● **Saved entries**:
********
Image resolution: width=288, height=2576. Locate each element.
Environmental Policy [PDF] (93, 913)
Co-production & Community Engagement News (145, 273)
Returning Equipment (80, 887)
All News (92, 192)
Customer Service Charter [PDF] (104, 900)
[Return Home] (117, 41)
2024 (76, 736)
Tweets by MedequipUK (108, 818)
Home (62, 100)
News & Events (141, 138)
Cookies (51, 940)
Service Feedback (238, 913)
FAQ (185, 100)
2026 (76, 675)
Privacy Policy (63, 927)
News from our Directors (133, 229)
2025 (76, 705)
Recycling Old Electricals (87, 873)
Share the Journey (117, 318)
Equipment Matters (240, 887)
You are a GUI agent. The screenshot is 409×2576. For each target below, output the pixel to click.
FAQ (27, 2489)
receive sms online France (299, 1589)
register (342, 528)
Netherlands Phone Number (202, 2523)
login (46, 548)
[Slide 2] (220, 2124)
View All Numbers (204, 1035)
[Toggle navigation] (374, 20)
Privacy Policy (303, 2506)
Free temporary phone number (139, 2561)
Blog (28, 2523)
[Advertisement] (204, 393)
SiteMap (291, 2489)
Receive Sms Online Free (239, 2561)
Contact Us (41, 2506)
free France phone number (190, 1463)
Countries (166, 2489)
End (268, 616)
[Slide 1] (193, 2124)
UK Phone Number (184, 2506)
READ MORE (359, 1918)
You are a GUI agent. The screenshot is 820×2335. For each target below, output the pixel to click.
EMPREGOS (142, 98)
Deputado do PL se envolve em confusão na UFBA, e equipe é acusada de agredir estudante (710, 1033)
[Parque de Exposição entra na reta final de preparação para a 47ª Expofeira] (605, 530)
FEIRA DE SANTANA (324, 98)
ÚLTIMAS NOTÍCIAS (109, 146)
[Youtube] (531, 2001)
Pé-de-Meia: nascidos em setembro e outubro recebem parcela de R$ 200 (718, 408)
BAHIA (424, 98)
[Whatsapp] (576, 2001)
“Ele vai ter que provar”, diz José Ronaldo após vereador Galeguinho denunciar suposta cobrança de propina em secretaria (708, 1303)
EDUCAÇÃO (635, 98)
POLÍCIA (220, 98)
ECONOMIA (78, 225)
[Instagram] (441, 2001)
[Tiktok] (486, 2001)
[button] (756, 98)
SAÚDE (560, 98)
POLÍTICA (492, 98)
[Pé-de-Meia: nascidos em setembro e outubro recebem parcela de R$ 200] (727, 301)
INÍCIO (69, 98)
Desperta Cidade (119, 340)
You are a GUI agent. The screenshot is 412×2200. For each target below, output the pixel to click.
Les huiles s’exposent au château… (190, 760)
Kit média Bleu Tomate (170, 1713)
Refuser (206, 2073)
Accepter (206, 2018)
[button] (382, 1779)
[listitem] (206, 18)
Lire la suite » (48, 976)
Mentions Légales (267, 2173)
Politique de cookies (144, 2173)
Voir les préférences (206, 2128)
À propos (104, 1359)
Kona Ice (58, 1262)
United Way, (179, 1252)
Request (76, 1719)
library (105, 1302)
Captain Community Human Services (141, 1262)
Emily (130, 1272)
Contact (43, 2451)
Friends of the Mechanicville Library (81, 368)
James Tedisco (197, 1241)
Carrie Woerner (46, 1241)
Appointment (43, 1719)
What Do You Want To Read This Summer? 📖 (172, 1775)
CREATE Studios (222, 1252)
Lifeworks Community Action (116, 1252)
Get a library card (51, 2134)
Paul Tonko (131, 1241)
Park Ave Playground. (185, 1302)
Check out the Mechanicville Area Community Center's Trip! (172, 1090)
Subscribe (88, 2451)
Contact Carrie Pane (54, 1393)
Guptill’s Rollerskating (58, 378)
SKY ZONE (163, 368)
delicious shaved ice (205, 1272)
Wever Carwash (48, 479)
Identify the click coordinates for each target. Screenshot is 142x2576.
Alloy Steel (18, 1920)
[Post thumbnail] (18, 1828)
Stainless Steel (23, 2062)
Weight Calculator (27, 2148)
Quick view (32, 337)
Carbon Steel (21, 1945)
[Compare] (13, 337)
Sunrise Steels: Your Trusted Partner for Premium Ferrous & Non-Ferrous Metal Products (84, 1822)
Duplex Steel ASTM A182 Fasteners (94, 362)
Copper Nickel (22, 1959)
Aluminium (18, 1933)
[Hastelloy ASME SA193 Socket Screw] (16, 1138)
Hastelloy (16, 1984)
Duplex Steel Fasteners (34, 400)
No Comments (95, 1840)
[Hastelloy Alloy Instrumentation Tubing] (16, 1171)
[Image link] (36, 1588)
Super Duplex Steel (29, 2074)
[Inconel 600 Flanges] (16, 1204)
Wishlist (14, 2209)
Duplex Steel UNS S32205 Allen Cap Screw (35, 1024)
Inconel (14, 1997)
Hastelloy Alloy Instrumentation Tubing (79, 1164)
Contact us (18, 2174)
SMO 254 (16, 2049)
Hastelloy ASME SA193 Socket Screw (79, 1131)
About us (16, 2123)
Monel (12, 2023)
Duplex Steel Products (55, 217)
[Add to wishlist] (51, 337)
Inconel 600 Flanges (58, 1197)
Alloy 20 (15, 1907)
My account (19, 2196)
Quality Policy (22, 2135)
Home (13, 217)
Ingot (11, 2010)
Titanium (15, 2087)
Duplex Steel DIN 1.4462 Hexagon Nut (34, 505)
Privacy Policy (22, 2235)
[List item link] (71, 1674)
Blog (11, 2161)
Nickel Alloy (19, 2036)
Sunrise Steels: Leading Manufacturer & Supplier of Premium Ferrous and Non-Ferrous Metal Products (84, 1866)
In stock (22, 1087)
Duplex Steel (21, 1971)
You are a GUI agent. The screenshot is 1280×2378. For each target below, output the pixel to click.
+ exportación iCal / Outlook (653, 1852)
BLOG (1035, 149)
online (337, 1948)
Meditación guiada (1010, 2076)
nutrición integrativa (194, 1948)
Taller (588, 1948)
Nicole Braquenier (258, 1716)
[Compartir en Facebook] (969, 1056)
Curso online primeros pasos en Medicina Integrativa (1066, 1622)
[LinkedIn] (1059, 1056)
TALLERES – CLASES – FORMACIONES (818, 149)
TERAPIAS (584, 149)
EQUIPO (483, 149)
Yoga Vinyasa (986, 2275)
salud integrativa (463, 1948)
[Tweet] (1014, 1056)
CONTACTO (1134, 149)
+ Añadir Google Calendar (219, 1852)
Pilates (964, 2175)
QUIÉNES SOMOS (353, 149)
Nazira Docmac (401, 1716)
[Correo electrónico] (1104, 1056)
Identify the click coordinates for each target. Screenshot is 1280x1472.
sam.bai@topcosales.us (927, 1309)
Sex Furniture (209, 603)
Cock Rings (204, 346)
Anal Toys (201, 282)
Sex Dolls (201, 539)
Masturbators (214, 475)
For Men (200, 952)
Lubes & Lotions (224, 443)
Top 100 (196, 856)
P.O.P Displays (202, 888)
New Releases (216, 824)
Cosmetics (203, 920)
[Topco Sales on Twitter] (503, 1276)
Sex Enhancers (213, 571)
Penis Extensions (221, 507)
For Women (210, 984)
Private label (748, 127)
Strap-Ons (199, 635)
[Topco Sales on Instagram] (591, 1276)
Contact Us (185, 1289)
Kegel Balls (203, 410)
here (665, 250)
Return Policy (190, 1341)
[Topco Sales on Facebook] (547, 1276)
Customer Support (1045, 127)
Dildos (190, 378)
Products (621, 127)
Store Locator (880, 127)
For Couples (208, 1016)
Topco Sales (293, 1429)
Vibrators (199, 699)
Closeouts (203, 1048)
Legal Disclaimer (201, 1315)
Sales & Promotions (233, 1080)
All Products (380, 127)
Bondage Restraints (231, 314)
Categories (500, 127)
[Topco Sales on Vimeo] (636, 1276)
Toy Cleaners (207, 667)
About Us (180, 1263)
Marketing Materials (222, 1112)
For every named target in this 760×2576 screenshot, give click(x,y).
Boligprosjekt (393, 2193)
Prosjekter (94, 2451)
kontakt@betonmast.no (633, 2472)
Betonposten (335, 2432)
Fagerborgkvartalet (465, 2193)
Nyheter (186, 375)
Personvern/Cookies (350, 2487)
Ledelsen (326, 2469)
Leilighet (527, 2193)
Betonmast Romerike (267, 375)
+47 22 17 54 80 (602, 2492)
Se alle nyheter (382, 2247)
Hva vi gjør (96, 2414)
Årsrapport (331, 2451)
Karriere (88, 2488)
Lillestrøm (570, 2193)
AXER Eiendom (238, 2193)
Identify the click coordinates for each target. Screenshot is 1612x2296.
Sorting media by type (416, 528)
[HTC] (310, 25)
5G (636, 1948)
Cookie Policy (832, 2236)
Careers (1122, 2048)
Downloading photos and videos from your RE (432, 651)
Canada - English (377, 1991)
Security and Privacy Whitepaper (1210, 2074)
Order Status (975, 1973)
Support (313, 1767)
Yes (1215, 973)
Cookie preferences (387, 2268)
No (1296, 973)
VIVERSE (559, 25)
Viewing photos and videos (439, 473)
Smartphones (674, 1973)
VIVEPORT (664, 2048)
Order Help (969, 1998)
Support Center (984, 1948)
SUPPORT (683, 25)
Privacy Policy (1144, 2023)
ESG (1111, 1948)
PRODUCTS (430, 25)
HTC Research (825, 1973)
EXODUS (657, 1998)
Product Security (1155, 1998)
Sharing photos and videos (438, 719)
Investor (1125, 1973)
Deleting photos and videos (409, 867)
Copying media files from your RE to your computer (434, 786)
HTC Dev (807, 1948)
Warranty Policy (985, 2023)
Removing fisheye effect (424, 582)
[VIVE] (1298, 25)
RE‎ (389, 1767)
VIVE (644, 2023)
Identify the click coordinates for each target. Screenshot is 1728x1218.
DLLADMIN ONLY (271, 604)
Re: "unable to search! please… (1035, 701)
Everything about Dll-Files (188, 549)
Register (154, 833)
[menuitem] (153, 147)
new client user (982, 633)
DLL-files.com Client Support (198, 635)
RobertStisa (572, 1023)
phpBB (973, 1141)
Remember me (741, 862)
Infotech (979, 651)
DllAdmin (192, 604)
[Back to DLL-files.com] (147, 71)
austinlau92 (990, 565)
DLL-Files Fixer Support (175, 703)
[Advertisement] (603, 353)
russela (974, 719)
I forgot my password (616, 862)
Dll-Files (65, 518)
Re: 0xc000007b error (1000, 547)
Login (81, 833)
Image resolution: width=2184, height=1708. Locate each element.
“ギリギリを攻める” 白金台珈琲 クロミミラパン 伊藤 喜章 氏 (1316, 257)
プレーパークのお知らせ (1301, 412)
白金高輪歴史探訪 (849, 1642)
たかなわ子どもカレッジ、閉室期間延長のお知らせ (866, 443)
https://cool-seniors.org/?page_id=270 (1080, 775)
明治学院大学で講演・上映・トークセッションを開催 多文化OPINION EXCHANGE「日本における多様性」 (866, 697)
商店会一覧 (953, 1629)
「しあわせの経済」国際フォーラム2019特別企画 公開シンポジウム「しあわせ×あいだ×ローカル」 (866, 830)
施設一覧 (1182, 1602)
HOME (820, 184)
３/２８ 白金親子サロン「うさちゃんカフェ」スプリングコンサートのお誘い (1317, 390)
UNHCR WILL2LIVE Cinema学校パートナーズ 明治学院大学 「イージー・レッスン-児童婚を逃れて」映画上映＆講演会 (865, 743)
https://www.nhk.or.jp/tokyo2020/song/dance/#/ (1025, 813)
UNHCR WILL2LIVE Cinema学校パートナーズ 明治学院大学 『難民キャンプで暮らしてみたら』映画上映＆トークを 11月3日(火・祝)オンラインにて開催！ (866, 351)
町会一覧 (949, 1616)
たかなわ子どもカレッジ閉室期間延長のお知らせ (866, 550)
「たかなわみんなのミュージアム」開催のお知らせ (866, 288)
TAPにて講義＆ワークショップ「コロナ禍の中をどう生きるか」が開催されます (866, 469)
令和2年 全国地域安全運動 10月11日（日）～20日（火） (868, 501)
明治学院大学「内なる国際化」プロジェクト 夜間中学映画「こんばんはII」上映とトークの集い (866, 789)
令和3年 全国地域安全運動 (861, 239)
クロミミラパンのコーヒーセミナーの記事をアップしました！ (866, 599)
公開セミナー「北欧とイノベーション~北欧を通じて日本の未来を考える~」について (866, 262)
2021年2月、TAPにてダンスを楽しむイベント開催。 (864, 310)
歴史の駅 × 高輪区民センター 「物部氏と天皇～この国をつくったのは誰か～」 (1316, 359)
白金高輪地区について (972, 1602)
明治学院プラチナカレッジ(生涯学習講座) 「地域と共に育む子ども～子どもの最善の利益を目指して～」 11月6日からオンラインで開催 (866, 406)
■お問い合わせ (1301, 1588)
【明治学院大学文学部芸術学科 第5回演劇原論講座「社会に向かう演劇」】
********
● **Your objective**: Using the entries above, repeat only the lines from the one containing "Betonposten (335, 2432)" through the one containing "Downloading photos and", end lines included.

● **Exercise result**:
Betonposten (335, 2432)
Fagerborgkvartalet (465, 2193)
Nyheter (186, 375)
Personvern/Cookies (350, 2487)
Ledelsen (326, 2469)
Leilighet (527, 2193)
Betonmast Romerike (267, 375)
+47 22 17 54 80 (602, 2492)
Se alle nyheter (382, 2247)
Hva vi gjør (96, 2414)
Årsrapport (331, 2451)
Karriere (88, 2488)
Lillestrøm (570, 2193)
AXER Eiendom (238, 2193)
Identify the click coordinates for each target. Screenshot is 1612x2296.
Sorting media by type (416, 528)
[HTC] (310, 25)
5G (636, 1948)
Cookie Policy (832, 2236)
Careers (1122, 2048)
Downloading photos and videos from your RE (432, 651)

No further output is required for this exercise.